Mon livre est vendu au rayon humour, mais il y a des histoires dramatiques. Il y avait ce jeune homme décédé dans un accident de la route, c'est la grand-mère qui s'occupait de tout, les parents étaient trop sous le choc. Les fleurs, les convives : elle gérait tout, jusqu'au bout. Si bien qu'une fois la cérémonie terminée, je l'ai retrouvée toute seule en train de pleurer dans un buisson. Il y a aussi des choses très curieuses, comme les deux collègues qui vont chercher un monsieur mort dans un club échangiste. Le patron avait mis le corps dans un petit salon pour pas que ça gêne la clientèle qui a pu continuer à forniquer.

Quelle est pour vous l'histoire la plus incroyable ?
C'est une question de sensibilité, mais pour moi c'est l'histoire de la dame qui va tous les jours au cimetière au caveau familial. Et le fils de cette dame a disparu depuis des années. Par un concours de circonstances, elle voit sa photo au commissariat du coin et elle apprend qu'il est mort et enterré au carré des indigents ; c'est-à-dire dans l'ancienne fosse commune. En fait, cette dame passait tous les jours devant son fils depuis des années.

Publicité

Finalement ce livre est très logique. Le croque-mort a-t-il toujours eu cette réputation de joyeux drille à côté du travail ?
Le croque-mort c'est Monsieur et Madame Tout-le-monde. D'ailleurs le métier s'est beaucoup féminisé depuis 10 ans – avec les problèmes que ça engendre, car déplacer des masses mortes de 80 à 120 kg c'est moins à portée de bras de femmes. C'est un métier où il faut savoir prendre du recul et couper complètement le soir quand on rentre chez soi. Ce livre a eu un effet cathartique finalement. J'ai bien digéré ces histoires avec le temps, y compris celles qui me faisaient un petit pincement au cœur. Heureusement – sinon on n'a plus qu'à se passer la corde au cou.

Photo via Flickr

BENOÎT DU BOŸS

M. Benoît du Boÿs est passé du séminaire à assistant funéraire. Il ne sait pas encore s'il va devenir conseiller funéraire (autrement dit : croque-mort).

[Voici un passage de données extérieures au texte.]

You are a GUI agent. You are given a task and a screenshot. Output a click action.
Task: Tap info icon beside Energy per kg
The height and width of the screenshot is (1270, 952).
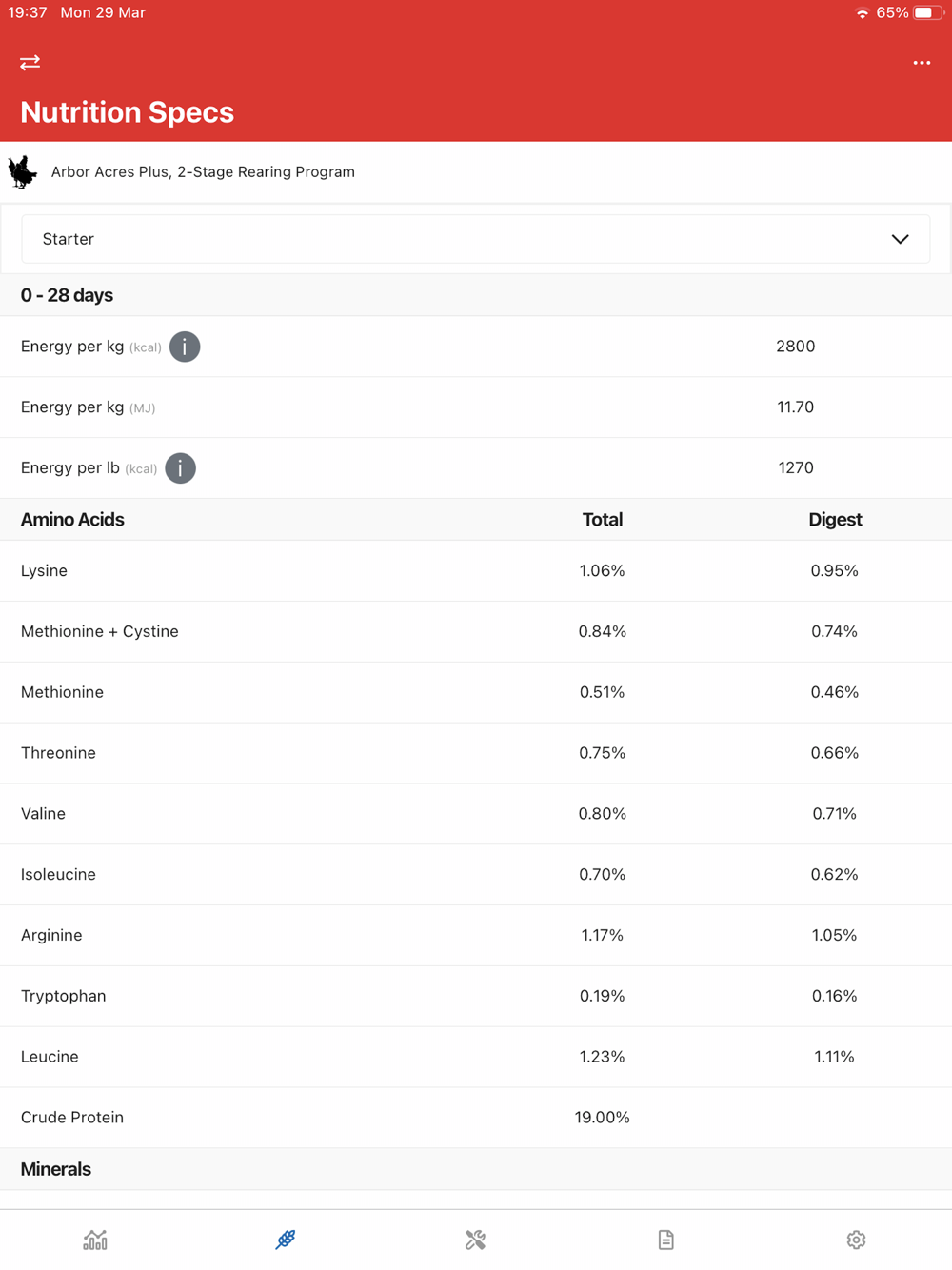[185, 347]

Que vous manque-t-il pour devenir conseiller funéraire ?
Benoît du Boÿs : Je suis assistant funéraire. Je n'ai pas encore passé ma qualification, qui est nécessaire pour exercer le métier de conseiller funéraire. C'est une formation de 96 heures suivie d'un examen devant un jury qui vérifie les aptitudes d'écoute, de même que le côté humain du candidat. On exerce un métier pour lequel n'importe qui peut postuler : j'ai travaillé avec un ancien fleuriste, un ancien banquier…

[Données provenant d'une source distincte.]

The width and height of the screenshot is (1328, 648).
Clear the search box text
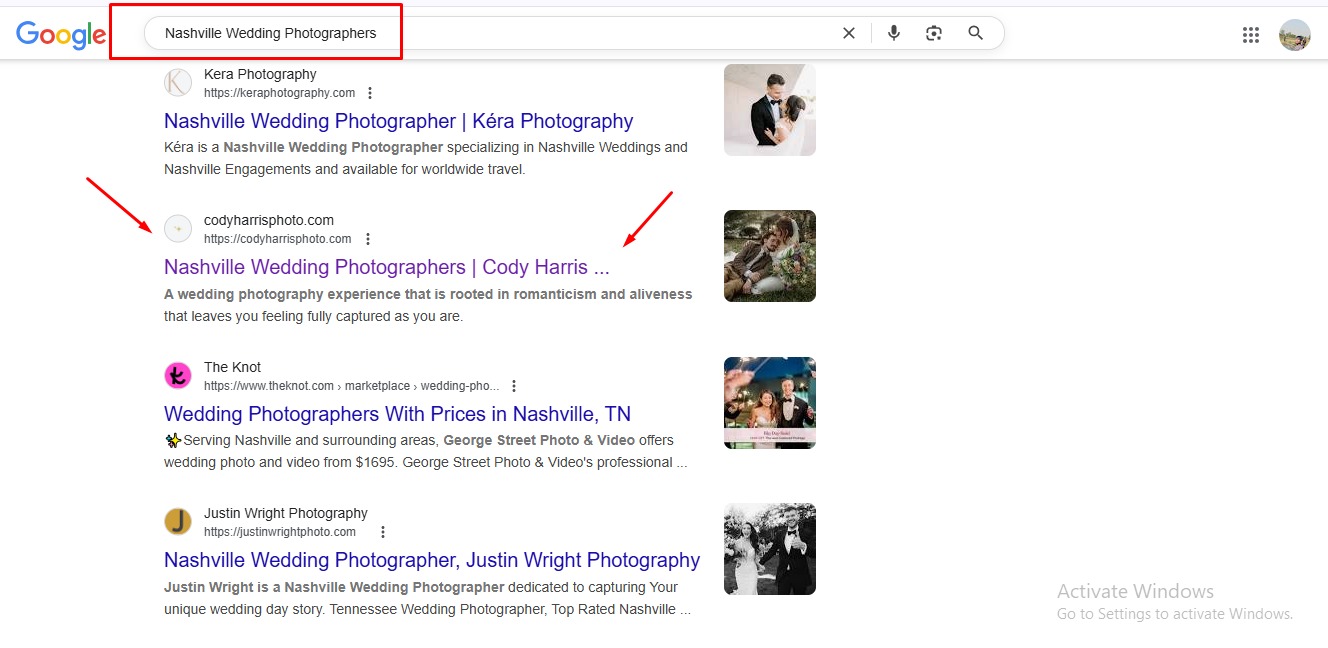(x=849, y=33)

Ici nous sommes à côté du cimetière du Père Lachaise. Il vous arrive de recevoir des requêtes bizarres, comme de vouloir avoir une place à côté de Jim Morrison ?
On ne peut pas les satisfaire. Les cimetières parisiens intra-muros sont quasiment tous complets ; pour un rachat de concession, c'est complexe. Et les gens ne peuvent transmettre leurs droits sur une sépulture qu'aux descendants directs en filiation par le sang, donc qu'à leurs enfants. Sinon une fois, j'ai eu une demande qui m'a étonnée autant qu'elle m'a attristée. Un fils qui s'était brouillé avec sa mère voulait être seul à l'église pendant sa cérémonie. Il n'y avait que lui, son épouse, un membre de la paroisse et une grande solitude dans cette église du XVIe arrondissement. Toutes les familles ne sont pas « nombreuses ».

À l'inverse, on voit parfois dans les grandes cérémonies une espèce de mondanité ?
Les obsèques à 400 personnes, c'est en effet difficile à gérer. On voit cela dans certains quartiers et milieux : ils ont des budgets élevés mais ne le dépensent pas dans l'essentiel. Ils préfèrent prendre trois maîtres de cérémonie, une décoration énorme… Certains postes de dépense sont obligatoires, mais je trouve ça bête de disproportionner avec beaucoup d'accessoires plutôt que dans un cercueil de bonne qualité.

Vous avez été au séminaire avant de vous reconvertir dans le funéraire ?
J'étais au séminaire pour devenir prêtre et au bout d'un an, j'ai arrêté. Je suis parti à la recherche de quelque chose en lien avec ce que j'avais cherché au séminaire. C'est vrai que j'ai de très bons rapports avec les gens dans ce métier. On voit les gens tels qu'ils sont ; dans le deuil, le masque tombe. C'est vrai que ça se rapproche un peu de la confession. Parce qu'il faut faire tourner la société, on est commercial mais il y a une éthique : il ne faut pas abuser.